Assessing reactions midway through the project, Nørgaard singles out how Wennäkoski’s Pige was “very elegantly connected to Death and the Maiden in its commentary on gender roles—so that the performance of that piece became a comment on the very industry where the performance took place. It’s exciting to be able to make classical chamber music relevant by putting Schubert in a context so that the concerts become an open discussion—not just about the music but about the historical impact and cultural debates going on today.”

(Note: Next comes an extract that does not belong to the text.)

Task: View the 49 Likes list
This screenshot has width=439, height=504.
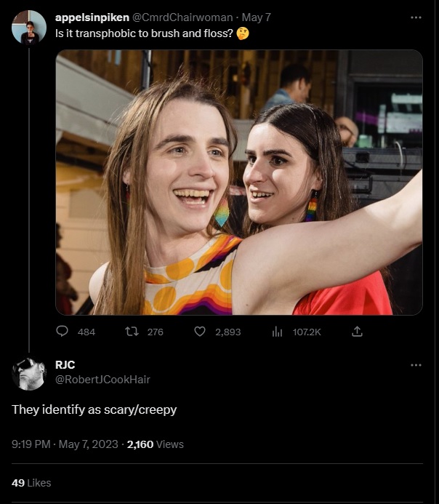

The Doppelgänger Project, according to Jeremy Geffen, resonates with the Cal Performances mission: “It is incumbent on any arts organization to move the repertoire forward, to create those works that in 50 years will be considered canonical. So this project very much aligns with Cal Performances, which has a history of taking risks in supporting new work. I appreciate so much the curiosity of our audience, as well as the fact that the DSQ are using their platform to lift up contemporary composers.”
Thomas May is a writer, critic, educator, and translator. Along with essays regularly commissioned by the San Francisco Symphony, the Juilliard School, and other leading institutions, he contributes to the New York Times and Musical America and blogs about the arts at www.memeteria.com.